Things I Wish I knew Before My Fifth Draft – Write With Joy

When I began writing I knew I knew nothing. I read the great classics and dreamed of my novel taking up residence on the shelf next to them. However, when I read The Brothers Karamazov or Great Expectations I realized how little I understood of the writing process. I had a passion for my story, a love of good fiction and a laptop. That was all.

Fast forward eight years later and I am near the point of my novel transforming into what I have wanted it to be. Why eight years? Well, I’d like to say I was developing a mind blowing series that will reshape the world of writing as we know it. But let’s be honest. I was too busy making mistakes and paddling upstream. I did not write as I should have. I spent weeks mulling over one sentence or phrase. After a while (eight drafts later) I realized I should be just writing, and rediscovering the joy which editing has robbed.
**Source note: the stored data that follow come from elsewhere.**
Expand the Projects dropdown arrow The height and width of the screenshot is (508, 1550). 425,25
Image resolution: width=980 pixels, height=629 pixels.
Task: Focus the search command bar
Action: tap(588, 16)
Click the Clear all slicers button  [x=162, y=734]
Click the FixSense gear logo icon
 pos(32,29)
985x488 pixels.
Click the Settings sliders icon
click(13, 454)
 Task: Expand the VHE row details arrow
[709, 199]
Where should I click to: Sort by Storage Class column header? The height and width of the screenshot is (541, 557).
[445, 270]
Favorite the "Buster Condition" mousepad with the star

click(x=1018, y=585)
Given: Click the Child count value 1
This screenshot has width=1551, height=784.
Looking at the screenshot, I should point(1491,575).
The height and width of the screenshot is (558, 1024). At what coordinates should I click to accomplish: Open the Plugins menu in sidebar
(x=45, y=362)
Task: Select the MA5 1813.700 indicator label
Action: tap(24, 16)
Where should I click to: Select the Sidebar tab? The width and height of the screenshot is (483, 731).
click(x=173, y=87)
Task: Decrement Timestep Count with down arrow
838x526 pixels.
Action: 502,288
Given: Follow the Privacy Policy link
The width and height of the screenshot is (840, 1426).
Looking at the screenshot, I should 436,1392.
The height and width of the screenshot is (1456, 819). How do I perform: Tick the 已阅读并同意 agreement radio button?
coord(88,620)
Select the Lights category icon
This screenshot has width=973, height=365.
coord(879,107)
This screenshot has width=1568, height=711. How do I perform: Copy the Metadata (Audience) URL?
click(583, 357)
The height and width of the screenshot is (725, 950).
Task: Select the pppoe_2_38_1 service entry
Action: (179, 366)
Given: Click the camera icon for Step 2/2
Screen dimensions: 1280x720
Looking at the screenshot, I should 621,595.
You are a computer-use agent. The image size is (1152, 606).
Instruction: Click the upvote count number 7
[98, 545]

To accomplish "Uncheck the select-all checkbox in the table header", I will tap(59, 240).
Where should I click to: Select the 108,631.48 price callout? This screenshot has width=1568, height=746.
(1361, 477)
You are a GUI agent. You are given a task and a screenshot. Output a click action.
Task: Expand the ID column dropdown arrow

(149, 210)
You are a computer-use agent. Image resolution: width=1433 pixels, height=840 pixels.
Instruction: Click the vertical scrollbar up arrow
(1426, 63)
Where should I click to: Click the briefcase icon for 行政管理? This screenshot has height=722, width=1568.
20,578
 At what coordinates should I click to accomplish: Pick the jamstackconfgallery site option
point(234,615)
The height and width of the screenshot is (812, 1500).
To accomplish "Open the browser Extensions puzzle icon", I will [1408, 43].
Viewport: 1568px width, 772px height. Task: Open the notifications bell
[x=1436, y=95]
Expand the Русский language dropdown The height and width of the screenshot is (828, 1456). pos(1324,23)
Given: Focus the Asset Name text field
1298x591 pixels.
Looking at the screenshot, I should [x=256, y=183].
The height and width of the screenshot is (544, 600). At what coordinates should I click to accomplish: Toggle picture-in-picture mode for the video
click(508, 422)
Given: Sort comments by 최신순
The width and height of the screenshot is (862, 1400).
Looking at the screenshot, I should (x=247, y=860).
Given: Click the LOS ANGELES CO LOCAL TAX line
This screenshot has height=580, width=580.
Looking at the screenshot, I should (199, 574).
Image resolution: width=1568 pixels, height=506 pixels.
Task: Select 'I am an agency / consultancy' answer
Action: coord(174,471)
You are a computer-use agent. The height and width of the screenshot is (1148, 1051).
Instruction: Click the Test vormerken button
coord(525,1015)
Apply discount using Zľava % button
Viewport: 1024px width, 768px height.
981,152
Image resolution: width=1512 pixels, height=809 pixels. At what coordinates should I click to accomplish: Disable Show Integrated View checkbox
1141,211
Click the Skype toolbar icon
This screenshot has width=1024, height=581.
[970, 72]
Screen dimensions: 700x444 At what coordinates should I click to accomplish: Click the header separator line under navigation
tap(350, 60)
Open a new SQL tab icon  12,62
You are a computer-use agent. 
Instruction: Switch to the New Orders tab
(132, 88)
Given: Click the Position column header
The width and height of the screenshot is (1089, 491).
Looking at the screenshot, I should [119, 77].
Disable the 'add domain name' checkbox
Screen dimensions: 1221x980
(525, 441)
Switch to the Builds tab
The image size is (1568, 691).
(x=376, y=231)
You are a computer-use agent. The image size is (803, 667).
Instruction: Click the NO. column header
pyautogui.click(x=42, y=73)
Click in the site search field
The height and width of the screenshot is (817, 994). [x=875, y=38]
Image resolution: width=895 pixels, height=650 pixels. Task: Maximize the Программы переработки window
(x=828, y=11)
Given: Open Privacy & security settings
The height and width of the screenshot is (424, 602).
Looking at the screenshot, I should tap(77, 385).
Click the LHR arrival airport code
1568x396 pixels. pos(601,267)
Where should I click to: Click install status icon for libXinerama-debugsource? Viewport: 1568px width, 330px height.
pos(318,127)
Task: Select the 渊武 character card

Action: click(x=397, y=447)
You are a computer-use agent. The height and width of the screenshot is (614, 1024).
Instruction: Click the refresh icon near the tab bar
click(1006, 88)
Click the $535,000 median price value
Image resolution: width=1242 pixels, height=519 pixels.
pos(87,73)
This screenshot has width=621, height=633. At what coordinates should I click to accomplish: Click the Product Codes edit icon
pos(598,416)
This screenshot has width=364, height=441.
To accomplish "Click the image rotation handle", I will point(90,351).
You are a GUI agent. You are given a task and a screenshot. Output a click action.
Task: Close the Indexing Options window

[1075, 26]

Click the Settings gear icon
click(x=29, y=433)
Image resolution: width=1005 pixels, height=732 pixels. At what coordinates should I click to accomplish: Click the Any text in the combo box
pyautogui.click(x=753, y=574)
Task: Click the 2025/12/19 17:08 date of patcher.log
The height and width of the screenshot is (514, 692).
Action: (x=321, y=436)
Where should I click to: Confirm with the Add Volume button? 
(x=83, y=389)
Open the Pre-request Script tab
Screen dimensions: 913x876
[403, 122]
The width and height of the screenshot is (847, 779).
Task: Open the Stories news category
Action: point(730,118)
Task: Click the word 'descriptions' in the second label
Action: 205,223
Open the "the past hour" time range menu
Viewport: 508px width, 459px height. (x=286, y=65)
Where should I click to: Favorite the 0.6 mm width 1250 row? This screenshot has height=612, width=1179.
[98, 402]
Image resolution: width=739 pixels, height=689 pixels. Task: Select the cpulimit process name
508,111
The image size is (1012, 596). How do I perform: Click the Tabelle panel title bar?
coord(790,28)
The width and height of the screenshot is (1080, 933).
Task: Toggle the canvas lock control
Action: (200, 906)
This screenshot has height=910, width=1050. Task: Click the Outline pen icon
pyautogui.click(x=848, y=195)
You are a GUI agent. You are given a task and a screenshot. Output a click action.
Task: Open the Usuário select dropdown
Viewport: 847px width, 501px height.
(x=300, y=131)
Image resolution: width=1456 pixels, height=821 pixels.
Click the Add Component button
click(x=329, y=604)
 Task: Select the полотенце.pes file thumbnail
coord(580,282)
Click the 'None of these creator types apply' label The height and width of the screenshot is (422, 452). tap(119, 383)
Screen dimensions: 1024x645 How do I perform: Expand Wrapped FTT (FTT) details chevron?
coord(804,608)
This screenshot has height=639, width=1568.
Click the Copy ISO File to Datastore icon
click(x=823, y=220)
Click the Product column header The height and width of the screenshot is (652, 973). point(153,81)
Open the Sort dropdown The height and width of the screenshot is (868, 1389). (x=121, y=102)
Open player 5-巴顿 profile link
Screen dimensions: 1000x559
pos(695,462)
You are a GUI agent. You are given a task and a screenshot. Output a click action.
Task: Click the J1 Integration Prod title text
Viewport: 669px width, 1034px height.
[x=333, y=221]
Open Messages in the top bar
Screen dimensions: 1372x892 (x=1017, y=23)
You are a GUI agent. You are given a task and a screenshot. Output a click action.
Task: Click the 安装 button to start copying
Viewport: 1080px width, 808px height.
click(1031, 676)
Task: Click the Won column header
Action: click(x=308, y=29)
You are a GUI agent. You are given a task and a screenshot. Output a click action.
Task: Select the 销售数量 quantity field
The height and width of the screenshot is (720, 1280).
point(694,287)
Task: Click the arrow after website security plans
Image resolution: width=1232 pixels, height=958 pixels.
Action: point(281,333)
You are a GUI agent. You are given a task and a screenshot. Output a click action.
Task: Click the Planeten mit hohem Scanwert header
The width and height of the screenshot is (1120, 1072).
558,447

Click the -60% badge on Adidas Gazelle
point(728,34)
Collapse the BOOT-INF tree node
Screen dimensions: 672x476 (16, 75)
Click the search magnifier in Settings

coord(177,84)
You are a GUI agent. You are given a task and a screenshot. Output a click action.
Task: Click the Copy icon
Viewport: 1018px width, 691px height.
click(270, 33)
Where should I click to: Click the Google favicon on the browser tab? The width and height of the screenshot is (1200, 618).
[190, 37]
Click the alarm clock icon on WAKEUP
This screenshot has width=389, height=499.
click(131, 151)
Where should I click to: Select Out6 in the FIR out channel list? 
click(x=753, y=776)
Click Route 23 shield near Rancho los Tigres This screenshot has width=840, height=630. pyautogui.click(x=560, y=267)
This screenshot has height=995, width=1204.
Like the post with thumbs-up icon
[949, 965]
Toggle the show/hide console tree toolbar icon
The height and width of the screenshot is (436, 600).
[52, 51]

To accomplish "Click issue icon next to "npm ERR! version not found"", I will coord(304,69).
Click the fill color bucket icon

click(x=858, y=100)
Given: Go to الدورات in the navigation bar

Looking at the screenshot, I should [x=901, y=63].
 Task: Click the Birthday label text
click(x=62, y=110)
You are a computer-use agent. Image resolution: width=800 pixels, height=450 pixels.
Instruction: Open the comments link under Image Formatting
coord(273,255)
Ray_Bradbury_(1975)_-cropped-

RIP Mr Bradbury. Thanks for the advice.

I was given a book for Christmas by Ray Bradbury. It is a collection of essays titled Zen and the Art of Writing. The first essay is called The Joy of Writing. In it Mr Bradbury suggests that after you have tackled the literary techniques and grammatical principles,  you need to break free and just write. Edit later.

He sums it up like this:

…This afternoon, burn down the house. Tomorrow, pour cold critical water upon the simmering coals. Time enough to think and cut and rewrite tomorrow. But today – explode – fly apart – disintegrate! The other six or seven drafts are going to be pure torture. So why not enjoy the first draft, in the hope that your joy will seek and find others in the word who, reading your story, will catch fire, too?” (Zen and the Art of Writing, Bradbury, pg 7)

So, if you are just getting words on the page for the first time, I would encourage you to  do one thing. Write. Do not sit down and edit the previous thing you’ve written before you continue, just do it. Just write. Write because you love it. Write because it has to be written. Write because of the pure joy you find in doing it.